## Saved entries:

____

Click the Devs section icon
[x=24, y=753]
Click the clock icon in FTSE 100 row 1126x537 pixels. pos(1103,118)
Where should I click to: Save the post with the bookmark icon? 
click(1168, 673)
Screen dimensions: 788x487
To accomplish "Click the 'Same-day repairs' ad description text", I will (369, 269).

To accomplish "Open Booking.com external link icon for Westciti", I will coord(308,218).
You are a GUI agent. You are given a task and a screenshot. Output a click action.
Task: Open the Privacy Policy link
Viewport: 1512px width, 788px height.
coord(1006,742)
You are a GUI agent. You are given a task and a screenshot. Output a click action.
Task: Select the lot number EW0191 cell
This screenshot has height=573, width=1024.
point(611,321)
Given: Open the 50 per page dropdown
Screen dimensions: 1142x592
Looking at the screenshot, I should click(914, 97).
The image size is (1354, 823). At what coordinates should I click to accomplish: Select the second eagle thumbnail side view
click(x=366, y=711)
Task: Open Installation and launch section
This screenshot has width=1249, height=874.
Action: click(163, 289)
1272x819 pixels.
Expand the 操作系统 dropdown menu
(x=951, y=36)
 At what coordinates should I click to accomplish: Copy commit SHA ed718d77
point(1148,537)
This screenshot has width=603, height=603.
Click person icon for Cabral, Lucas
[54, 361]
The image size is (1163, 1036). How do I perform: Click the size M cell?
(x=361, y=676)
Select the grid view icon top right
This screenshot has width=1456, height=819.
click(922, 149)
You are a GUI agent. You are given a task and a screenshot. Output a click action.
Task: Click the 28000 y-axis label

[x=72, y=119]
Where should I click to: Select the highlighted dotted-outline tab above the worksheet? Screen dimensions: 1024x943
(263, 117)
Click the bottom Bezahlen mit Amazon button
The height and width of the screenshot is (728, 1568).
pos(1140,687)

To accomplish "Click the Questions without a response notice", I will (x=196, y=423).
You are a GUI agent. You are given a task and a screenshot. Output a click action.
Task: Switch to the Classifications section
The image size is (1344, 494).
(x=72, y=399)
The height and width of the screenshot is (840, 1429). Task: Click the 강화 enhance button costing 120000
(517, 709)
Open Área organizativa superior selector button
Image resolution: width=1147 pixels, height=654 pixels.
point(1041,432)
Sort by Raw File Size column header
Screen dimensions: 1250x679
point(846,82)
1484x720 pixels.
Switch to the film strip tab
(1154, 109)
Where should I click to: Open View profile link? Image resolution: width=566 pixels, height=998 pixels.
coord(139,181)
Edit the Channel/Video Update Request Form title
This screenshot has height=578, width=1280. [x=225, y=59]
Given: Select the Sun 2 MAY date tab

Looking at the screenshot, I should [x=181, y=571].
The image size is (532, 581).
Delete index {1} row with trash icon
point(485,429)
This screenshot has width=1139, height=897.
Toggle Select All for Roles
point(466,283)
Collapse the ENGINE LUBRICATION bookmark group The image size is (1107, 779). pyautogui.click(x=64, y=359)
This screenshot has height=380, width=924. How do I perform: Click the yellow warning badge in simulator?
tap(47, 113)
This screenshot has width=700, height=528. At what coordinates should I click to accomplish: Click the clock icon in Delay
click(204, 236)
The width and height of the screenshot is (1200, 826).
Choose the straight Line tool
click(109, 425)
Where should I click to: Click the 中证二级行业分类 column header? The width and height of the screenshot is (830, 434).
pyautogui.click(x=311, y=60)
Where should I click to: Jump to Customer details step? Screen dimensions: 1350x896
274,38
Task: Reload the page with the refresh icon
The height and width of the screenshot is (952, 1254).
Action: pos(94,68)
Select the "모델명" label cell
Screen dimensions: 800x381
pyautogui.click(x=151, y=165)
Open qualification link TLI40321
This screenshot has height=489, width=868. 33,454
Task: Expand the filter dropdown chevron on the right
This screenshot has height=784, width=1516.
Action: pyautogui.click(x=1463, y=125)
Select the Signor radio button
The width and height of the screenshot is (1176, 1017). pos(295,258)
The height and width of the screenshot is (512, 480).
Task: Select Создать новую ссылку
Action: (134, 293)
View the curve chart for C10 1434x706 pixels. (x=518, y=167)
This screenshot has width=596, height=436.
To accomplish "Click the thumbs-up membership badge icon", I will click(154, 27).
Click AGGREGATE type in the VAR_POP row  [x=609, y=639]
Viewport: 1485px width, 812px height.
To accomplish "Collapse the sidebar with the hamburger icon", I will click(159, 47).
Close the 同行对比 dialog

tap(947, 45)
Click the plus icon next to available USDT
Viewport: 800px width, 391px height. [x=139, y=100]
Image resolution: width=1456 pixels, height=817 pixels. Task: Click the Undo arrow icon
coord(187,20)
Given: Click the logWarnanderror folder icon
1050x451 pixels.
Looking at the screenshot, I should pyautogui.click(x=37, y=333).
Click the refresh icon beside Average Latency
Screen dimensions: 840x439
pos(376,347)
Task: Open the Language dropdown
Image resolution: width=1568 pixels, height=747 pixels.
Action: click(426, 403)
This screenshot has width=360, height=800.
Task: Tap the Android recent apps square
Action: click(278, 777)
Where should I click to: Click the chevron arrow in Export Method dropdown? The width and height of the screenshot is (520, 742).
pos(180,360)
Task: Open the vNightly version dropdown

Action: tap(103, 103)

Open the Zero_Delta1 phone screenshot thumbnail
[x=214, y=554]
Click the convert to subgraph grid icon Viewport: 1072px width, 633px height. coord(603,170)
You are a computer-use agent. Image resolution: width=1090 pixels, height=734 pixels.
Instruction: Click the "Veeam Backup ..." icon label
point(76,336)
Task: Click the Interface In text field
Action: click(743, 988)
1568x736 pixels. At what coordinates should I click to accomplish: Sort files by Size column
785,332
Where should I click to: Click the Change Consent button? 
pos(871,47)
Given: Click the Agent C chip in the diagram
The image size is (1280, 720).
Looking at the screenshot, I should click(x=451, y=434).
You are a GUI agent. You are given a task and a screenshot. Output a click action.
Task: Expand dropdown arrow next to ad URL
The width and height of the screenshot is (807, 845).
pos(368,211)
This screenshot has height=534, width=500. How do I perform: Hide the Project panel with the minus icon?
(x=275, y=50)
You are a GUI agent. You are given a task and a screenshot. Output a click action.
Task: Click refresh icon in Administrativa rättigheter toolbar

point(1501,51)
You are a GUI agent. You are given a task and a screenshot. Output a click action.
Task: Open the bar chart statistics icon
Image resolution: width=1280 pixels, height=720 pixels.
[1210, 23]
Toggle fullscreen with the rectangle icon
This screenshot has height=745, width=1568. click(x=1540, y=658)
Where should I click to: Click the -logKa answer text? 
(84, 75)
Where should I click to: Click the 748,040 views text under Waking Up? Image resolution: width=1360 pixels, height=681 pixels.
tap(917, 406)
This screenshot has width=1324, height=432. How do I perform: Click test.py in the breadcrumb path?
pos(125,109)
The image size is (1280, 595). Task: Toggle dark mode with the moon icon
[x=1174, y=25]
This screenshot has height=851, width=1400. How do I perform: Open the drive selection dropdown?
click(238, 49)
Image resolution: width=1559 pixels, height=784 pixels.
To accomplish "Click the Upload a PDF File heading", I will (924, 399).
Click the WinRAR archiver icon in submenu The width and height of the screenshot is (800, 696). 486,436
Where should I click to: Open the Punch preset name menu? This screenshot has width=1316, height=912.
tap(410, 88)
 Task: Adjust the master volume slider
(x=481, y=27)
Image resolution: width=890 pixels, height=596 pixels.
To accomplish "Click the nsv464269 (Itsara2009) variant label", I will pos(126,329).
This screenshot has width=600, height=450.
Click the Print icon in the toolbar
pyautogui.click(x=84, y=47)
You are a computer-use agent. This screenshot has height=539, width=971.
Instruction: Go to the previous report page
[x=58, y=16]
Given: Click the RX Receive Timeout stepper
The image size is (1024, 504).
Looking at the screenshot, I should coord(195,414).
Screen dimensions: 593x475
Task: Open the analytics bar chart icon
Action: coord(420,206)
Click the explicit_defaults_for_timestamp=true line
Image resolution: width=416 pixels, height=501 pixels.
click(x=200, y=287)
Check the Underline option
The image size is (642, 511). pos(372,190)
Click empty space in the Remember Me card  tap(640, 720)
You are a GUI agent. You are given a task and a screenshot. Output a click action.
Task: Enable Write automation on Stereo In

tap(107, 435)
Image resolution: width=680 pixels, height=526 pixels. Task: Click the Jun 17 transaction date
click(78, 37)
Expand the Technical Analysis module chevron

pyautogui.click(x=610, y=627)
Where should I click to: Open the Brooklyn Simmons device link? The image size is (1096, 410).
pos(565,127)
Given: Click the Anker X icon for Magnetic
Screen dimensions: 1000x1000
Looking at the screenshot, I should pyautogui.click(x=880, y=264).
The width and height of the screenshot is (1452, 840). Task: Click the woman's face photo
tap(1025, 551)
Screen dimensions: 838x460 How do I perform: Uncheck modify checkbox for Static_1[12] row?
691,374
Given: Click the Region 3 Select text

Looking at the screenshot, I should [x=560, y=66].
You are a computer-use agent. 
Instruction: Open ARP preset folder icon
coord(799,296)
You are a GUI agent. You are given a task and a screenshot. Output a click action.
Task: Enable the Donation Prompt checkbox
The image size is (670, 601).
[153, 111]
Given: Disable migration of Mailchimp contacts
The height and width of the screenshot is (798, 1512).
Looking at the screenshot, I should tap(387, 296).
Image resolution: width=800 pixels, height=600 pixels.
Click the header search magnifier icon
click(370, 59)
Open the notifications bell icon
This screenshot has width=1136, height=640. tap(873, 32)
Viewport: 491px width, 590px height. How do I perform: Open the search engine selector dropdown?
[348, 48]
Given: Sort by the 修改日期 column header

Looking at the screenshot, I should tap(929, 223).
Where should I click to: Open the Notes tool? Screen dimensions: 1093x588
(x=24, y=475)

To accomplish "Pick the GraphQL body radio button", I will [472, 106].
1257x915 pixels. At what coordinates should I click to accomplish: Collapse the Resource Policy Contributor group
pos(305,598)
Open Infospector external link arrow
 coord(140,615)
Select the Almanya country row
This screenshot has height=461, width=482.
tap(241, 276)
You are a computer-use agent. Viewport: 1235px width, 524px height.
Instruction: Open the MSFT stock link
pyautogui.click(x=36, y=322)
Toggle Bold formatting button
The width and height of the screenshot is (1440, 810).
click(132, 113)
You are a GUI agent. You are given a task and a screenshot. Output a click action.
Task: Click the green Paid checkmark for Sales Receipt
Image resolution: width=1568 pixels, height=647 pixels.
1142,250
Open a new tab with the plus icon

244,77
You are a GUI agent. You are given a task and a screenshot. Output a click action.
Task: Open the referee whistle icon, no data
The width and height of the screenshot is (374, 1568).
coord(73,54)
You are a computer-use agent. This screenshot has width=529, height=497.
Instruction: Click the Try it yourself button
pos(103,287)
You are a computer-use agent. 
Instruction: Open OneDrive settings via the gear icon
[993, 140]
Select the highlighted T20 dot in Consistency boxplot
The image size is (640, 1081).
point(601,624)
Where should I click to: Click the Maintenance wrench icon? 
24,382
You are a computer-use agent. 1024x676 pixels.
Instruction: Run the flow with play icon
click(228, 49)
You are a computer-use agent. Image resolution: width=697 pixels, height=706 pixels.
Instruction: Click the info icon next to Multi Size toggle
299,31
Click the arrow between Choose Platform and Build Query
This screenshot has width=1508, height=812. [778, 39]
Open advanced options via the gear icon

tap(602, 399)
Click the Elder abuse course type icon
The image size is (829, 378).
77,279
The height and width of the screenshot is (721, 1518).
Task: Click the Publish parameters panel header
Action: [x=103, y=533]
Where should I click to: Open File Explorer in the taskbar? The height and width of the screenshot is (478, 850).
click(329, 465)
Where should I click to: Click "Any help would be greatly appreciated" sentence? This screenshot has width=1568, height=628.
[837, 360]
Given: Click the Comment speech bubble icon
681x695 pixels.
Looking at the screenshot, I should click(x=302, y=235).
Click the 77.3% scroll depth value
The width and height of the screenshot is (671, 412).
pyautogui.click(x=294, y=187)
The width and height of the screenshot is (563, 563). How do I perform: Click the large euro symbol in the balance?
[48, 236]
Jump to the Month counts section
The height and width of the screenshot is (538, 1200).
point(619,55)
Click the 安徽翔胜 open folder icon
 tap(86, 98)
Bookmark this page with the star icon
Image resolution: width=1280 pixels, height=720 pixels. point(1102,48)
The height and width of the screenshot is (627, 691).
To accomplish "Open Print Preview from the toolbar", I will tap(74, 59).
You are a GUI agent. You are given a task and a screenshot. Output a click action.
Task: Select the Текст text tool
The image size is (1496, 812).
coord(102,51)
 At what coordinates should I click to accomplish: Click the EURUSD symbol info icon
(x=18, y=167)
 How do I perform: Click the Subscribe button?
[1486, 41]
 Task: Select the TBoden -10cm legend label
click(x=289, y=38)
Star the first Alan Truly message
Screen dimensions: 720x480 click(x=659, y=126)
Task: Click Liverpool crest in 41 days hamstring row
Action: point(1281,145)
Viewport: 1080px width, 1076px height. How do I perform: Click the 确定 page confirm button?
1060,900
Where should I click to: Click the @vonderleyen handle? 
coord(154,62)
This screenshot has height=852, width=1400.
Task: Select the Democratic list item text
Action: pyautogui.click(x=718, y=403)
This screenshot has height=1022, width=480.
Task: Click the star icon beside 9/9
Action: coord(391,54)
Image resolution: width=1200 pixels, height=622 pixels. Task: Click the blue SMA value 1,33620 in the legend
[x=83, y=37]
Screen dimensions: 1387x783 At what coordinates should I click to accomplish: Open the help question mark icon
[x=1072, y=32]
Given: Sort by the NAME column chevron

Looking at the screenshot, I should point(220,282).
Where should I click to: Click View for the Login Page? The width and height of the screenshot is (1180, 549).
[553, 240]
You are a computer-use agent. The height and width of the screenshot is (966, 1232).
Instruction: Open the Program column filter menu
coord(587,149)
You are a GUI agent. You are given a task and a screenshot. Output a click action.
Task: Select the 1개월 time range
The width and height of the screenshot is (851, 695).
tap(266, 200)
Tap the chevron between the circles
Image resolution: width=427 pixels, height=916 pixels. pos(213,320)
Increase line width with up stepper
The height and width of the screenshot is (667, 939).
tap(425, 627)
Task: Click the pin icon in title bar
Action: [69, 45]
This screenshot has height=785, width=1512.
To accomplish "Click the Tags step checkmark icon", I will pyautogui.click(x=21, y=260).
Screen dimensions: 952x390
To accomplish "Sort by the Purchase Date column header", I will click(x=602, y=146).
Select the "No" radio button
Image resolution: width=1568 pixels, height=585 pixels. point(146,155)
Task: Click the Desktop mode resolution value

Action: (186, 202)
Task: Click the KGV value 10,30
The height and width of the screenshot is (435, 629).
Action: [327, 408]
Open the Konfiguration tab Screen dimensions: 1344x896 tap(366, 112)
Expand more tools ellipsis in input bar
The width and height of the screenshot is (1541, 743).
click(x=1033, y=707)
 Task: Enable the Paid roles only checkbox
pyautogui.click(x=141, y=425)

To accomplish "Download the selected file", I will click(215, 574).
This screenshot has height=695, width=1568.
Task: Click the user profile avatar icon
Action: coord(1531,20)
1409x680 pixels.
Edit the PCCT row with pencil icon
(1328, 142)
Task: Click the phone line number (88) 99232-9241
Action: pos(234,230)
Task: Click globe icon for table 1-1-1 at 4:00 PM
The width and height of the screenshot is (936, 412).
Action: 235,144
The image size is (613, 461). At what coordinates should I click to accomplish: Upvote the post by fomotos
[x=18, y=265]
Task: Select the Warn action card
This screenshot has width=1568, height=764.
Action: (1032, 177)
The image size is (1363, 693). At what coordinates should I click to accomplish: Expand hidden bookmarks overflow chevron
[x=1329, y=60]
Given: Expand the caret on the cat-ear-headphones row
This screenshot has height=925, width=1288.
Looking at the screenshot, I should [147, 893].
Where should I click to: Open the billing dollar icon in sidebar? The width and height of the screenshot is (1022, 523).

____

## What the task asks:
Across the entries above, find the lines with the string "card" and copy them.

## Result below:
Click empty space in the Remember Me card  tap(640, 720)
Task: Select the Warn action card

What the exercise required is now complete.